The Mini and Junior Section of the Rugby Club has witnessed considerable success for over the past thirty years. Indeed, there are over three hundred and fifty boys and girls from across the full spectrum of the city registered with the section and this represents the largest age-grade section in the North of England.

Many of the young players have achieved representative honours and during the last season over thirty players were selected to represent their district (South Yorkshire ) and above ( County ). Embracing the diversity agenda, Sheffield RUFC is committed to continuing and improving its Mini and Junior Section and will continue to see home nurtured players progress into representation within the four senior teams and hopefully beyond.

Juniors and Minis
Sheffield RUFC provide rugby union at every level.

Boys
SRUFC have a boys team at every level from under 7s to under 17s. Many of the boys go on to represent county and above at their respective age groups.
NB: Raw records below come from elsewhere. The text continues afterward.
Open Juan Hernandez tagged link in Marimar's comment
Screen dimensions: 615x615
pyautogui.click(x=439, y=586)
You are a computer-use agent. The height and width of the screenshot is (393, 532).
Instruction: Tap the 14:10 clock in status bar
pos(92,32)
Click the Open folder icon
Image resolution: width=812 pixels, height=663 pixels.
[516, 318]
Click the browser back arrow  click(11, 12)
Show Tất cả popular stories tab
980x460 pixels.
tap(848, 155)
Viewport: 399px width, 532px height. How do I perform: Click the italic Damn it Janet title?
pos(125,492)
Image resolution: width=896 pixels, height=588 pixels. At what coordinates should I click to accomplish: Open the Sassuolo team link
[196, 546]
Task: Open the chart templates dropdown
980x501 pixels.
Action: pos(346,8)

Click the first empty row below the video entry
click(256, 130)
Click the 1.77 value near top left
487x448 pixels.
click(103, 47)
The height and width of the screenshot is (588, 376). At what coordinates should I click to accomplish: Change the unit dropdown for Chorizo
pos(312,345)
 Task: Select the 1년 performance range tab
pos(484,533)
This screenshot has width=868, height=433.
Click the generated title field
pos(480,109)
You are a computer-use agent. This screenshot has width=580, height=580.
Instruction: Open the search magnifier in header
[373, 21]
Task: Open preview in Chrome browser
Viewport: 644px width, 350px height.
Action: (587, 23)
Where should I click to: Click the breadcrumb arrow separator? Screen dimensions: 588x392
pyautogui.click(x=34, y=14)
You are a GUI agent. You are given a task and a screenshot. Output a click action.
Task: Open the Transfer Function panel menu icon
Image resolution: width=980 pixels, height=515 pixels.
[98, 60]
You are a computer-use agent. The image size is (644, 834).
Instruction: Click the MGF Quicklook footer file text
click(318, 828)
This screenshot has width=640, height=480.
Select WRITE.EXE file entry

Once junior level has finished most will move on to the Colts or one of the senior teams.

Club records list

Most wins in a season 30 / 1969–70

Most points in a season 995 / 2002–03

Most tries in a season 140 / 2002–03

Most points in a game 92 v Scarborough 2002–03

Most points against in a game 83 v Coventry 1997–98

Biggest win 92–5 v Scarborough 2002–03

Biggest defeat 0–66 v Headlingley 1922–23

Longest winning run 19 games / 1965–66

Longest losing run 17 games / 2004–05

Ground

Sheffield RUFC are based at Abbeydale Park in Dore, a village that forms part of the southern suburbs of Sheffield. Positioned on the outskirts of the city, the ground benefits from good transport links and the Dore and Totley railway station is a few minutes walk away. The club has been based at Abbeydale Park since 1919, having previously played at grounds in Sandygate and Tinsley.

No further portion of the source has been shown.